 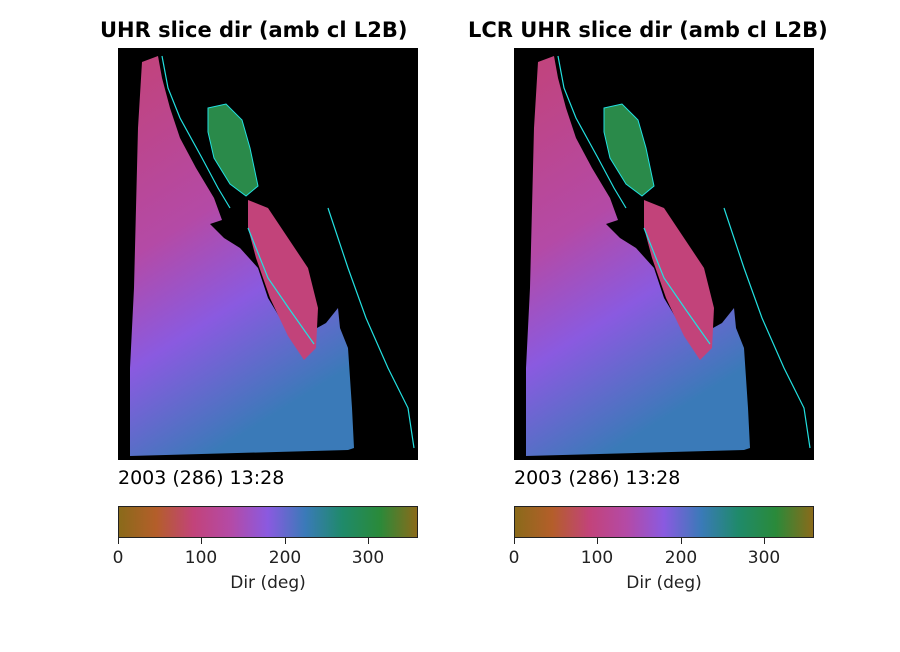 I want to click on left-coastline-islands, so click(x=233, y=150).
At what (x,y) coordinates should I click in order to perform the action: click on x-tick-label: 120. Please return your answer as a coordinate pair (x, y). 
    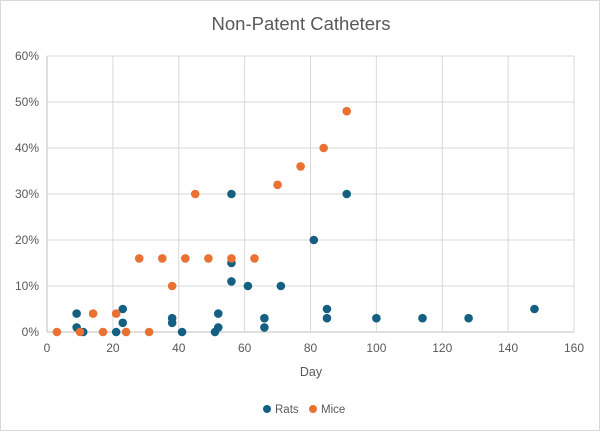
    Looking at the image, I should click on (442, 348).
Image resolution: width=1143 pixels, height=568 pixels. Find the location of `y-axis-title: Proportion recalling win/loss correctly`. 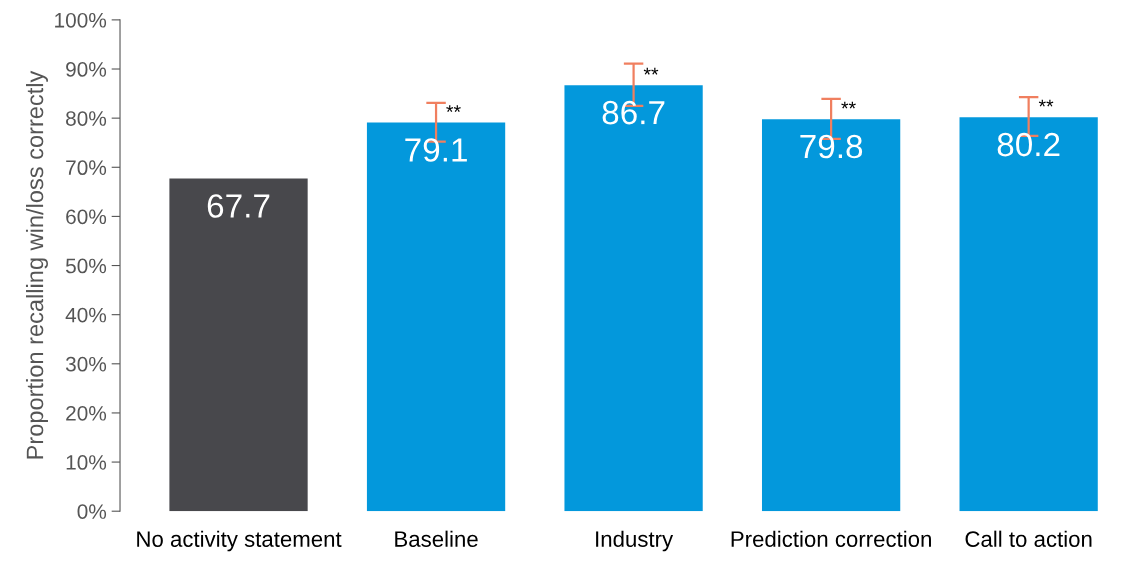

y-axis-title: Proportion recalling win/loss correctly is located at coordinates (36, 264).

▸ **Exercise description**
Gather every line above that contains the string "coordinates" and copy each one as a separate line.

▸ **Solution to the problem**
At what (x,y) coordinates should I click in order to perform the action: click on x-tick-label: 120. Please return your answer as a coordinate pair (x, y). 
y-axis-title: Proportion recalling win/loss correctly is located at coordinates (36, 264).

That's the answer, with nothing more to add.